To convert a letter to uppercase, you need to remove bit 0x20. The operation is & 0xDF, AND 0xDF, illustrated in Figure 1.

Figure 1. Converting from 'a' to 'A' by using the logical & operator.

Figure 1. Converting from ‘a’ to ‘A’ by using the logical & operator.

To convert a letter to lowercase, you need to set bit 0x20. The operation is | 0x20 OR 0x20, illustrated in Figure 2.

Figure 2. Edit.

Figure 2. Converting from ‘A’ to ‘a’ by using the logical | operator.

Refer to my various For Dummies C programming books for details on binary logic operators and how they affect values.

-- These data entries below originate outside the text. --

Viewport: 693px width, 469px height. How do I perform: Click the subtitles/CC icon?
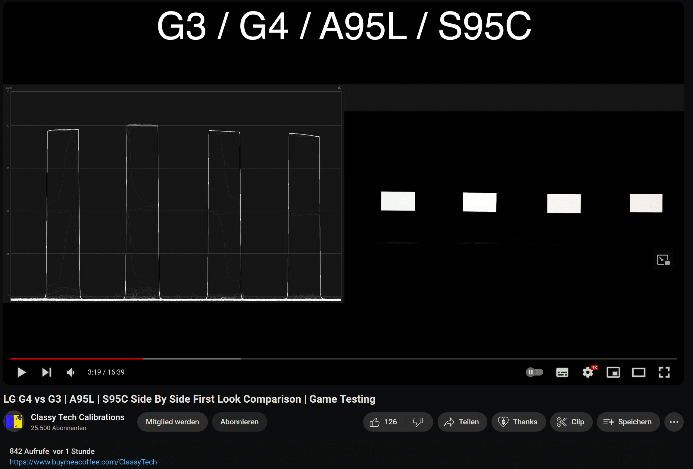click(562, 372)
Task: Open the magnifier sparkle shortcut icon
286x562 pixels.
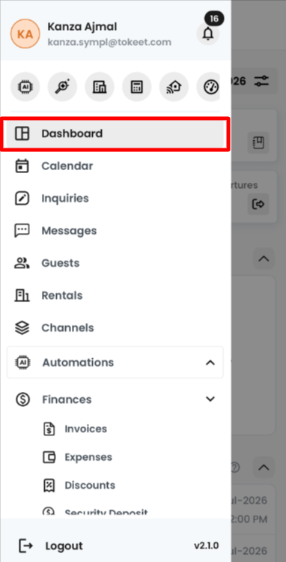Action: [62, 87]
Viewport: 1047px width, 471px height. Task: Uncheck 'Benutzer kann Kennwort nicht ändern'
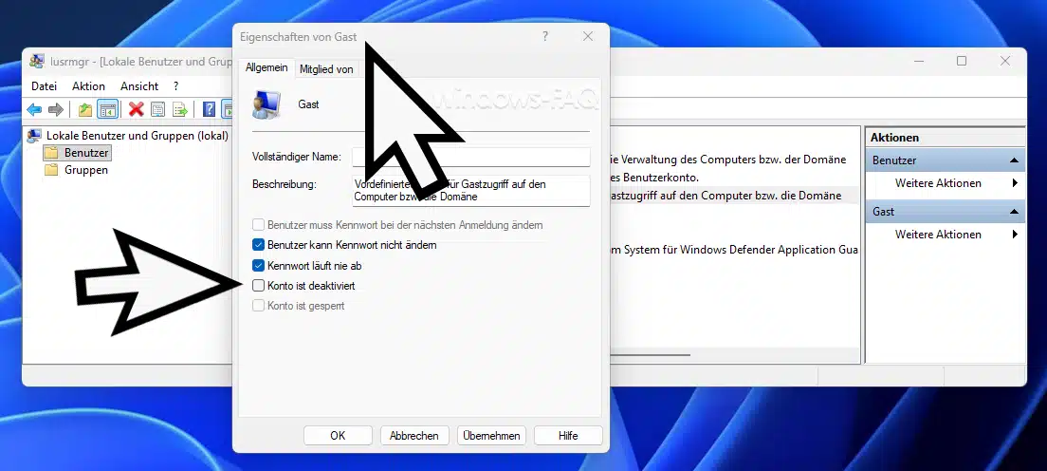click(x=259, y=245)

Here’s sample code to demonstrate how the ASCII codes for alphabetic characters can be manipulated between cases:

#include <stdio.h>

int main()
{
    char *alphabet = "ABcdeFGhIJkLmNoPqRstuvWXYz";
    char *a;

/* Show the setence as-is */
    printf("Default: %s\n",alphabet);

/* Convert to all caps */
    printf("  Upper: ");
    a = alphabet;
    while(*a)
    {
        putchar( *a & 0xDF);
        a++;
    }
    putchar('\n');

/* Conver to l/c */
    printf("  Lower: ");
    a = alphabet;
    while(*a)
    {
        putchar( *a | 0x20);
        a++;
    }
    putchar('\n');

    return(0);
}

Here is the output:

Default: ABcdeFGhIJkLmNoPqRstuvWXYz
  Upper: ABCDEFGHIJKLMNOPQRSTUVWXYZ
  Lower: abcdefghijklmnopqrstuvwxyz

This trick works on all letters of the alphabet, but the logical operators also affect other characters and codes. So if you use this technique, you must first test to determine whether a letter is being manipulated. You can pursue that solution on your own.